On Thursday, I took a look at the benefit structure provided by Centene's Ambetter, an insurer that has "cornered the silver market" in several large cities, including Miami, Chicago and Seattle. Ambetter plans feature high deductibles and a relatively broad array of services offered beneath the deductible:

Now, this morning, via Timothy Jost at Health Affairs, I come across HHS's proposed standardized benefit plans for 2017 (optional for insurers but to be highlighted in marketplace offerings). It too features high deductibles -- $3,500 for silver unenhanced by Cost Sharing Reduction -- while stressing benefits offered before the deductible is reached:
The proposed rule would create six standard option plans—a bronze, a gold, a standard silver, and three silver plan options — at the 73 percent, 87 percent, and 94 percent actuarial-value levels — available for individuals eligible for cost sharing reduction payments.
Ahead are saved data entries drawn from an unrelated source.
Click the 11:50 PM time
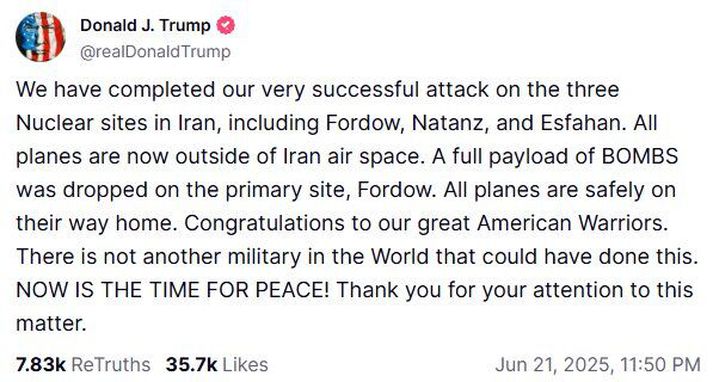Image resolution: width=713 pixels, height=382 pixels. tap(659, 365)
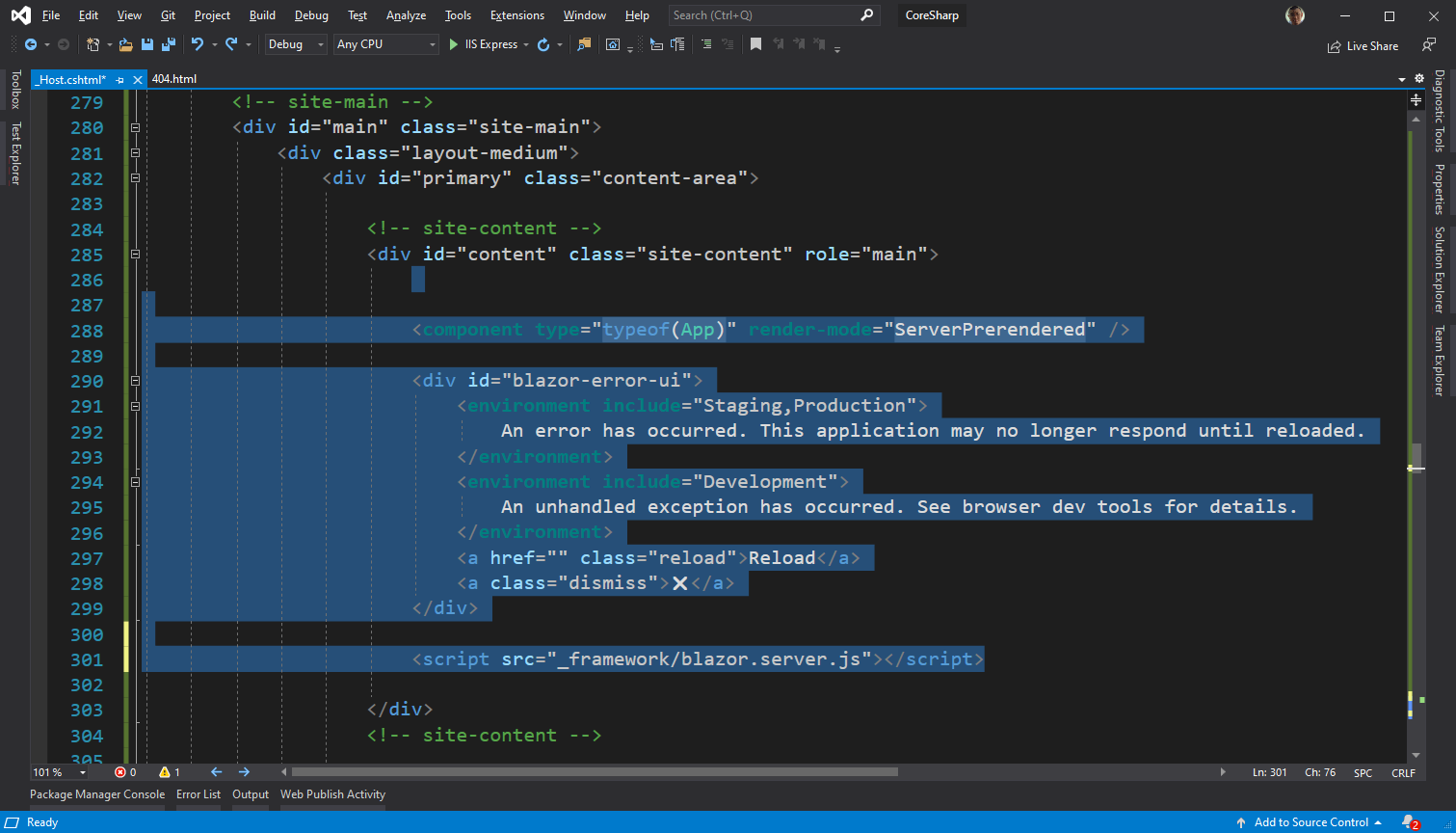
Task: Click the Live Share button
Action: tap(1363, 46)
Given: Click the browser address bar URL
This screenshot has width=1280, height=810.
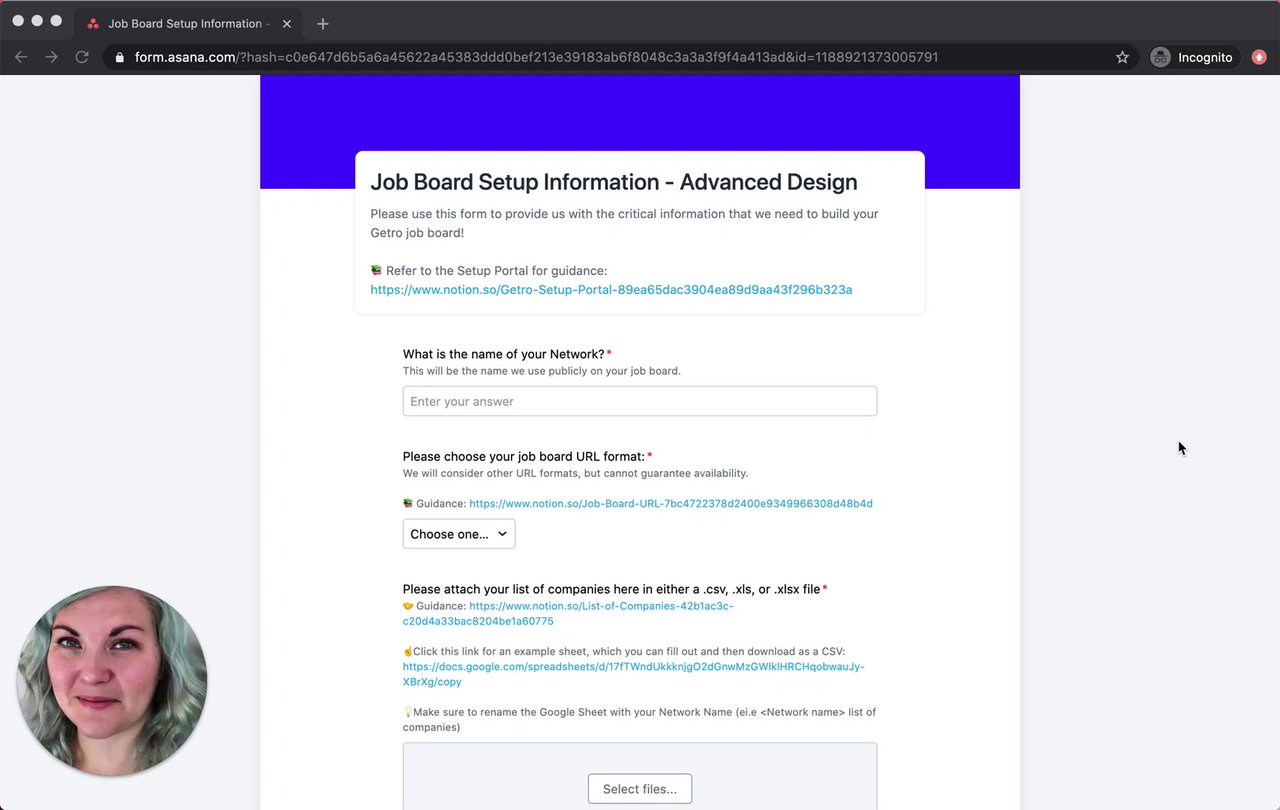Looking at the screenshot, I should (x=536, y=57).
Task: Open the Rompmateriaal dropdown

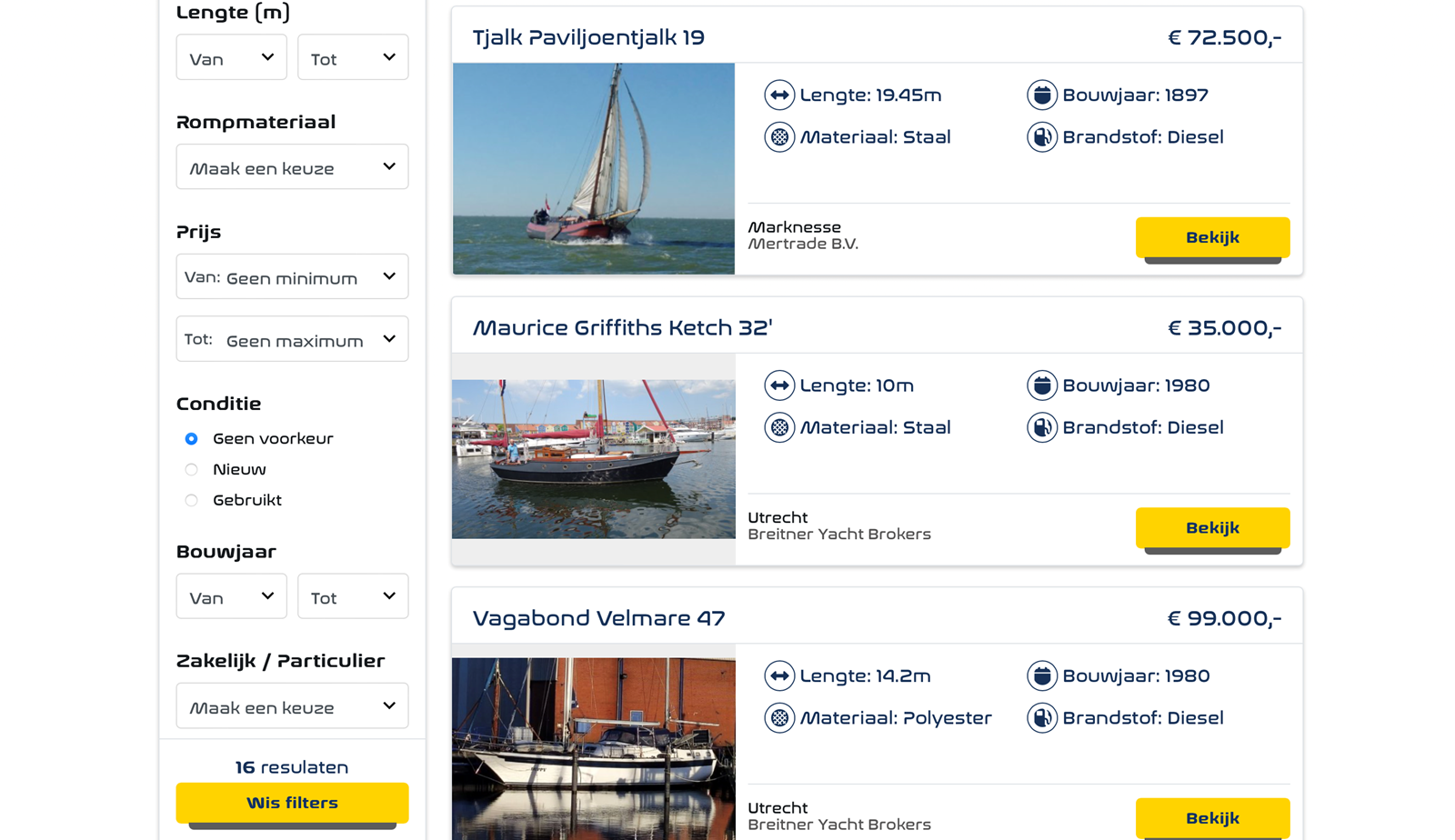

The plans would have
  • standard deductibles (ranging from $6,650 for the bronze plan to $3,500 for the standard silver to $250 for the 94 percent silver cost-sharing variation),
  • four-tier drug formularies,
  • only one in-network provider tier,
  • deductible-free services (for the silver level plan including urgent care, primary care visits, specialist visits, generic drugs, and some preferred brand drugs),
  • and a preference for copayments over coinsurance.
Insurers would not be required to offer standardized plans and could offer non-standardized plans (as long as they met meaningful difference standards), but standardized plans would be displayed in a manner that would make them easy for consumers to find.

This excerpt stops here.